### Aim
Transfer every line from the one containing "The image size is (576, 360). Task: Click the resistor" through the final line, inclusive, requests included. Add 31 to each coordinate in the answers.

### Information supplied
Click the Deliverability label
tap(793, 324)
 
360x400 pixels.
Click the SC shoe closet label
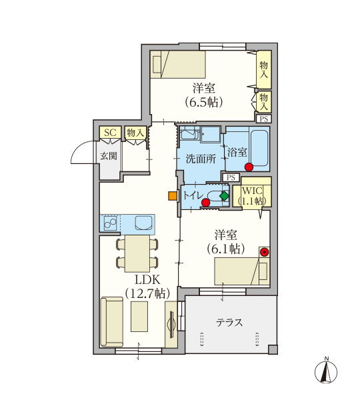[x=110, y=132]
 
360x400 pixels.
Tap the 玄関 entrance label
[x=109, y=156]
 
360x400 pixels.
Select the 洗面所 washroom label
[x=201, y=159]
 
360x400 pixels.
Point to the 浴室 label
[x=237, y=153]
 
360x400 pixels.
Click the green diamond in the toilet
[x=224, y=196]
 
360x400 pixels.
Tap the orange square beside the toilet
[x=173, y=196]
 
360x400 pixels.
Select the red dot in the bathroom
[x=249, y=167]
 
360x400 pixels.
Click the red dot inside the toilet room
[x=205, y=203]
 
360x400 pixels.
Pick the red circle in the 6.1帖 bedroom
[x=264, y=252]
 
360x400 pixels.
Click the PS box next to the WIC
[x=231, y=177]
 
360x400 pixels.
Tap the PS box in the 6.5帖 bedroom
[x=264, y=119]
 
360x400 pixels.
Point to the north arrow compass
[x=326, y=371]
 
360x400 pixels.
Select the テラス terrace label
[x=229, y=323]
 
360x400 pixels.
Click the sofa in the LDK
[x=112, y=322]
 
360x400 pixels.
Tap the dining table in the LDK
[x=137, y=253]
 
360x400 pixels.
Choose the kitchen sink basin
[x=143, y=223]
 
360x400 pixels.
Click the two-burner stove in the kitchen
[x=110, y=223]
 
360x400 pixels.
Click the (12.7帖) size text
[x=148, y=294]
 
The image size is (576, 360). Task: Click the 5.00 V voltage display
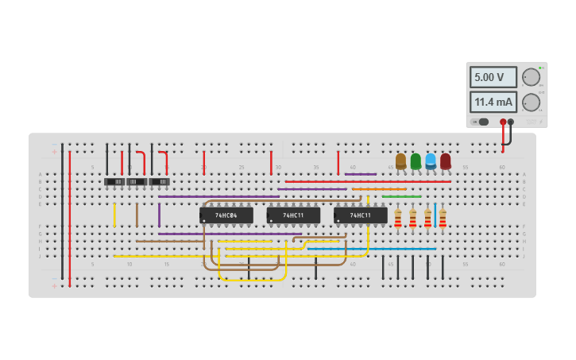pyautogui.click(x=493, y=77)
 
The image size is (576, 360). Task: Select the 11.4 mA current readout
pyautogui.click(x=493, y=102)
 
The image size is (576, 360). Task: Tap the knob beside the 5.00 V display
pyautogui.click(x=531, y=77)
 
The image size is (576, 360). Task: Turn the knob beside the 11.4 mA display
pyautogui.click(x=531, y=102)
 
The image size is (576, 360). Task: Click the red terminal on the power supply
pyautogui.click(x=503, y=122)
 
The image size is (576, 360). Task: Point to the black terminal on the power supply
pyautogui.click(x=511, y=122)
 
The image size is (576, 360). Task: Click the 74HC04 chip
pyautogui.click(x=226, y=215)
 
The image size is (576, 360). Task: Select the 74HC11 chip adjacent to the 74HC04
pyautogui.click(x=293, y=215)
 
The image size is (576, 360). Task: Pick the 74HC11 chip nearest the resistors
pyautogui.click(x=360, y=215)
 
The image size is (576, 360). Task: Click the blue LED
pyautogui.click(x=431, y=161)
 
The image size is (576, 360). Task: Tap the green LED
pyautogui.click(x=416, y=161)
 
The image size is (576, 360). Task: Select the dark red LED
pyautogui.click(x=446, y=161)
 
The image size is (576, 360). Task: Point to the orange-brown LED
pyautogui.click(x=400, y=161)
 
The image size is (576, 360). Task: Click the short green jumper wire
pyautogui.click(x=401, y=196)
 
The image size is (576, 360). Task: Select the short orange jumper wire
pyautogui.click(x=379, y=189)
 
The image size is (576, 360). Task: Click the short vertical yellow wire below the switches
pyautogui.click(x=114, y=215)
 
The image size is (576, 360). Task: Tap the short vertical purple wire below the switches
pyautogui.click(x=159, y=215)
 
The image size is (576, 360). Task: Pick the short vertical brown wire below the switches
pyautogui.click(x=137, y=215)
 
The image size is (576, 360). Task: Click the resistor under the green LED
pyautogui.click(x=412, y=218)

### Output
The image size is (576, 360). Task: Click the resistor under the green LED
pyautogui.click(x=443, y=249)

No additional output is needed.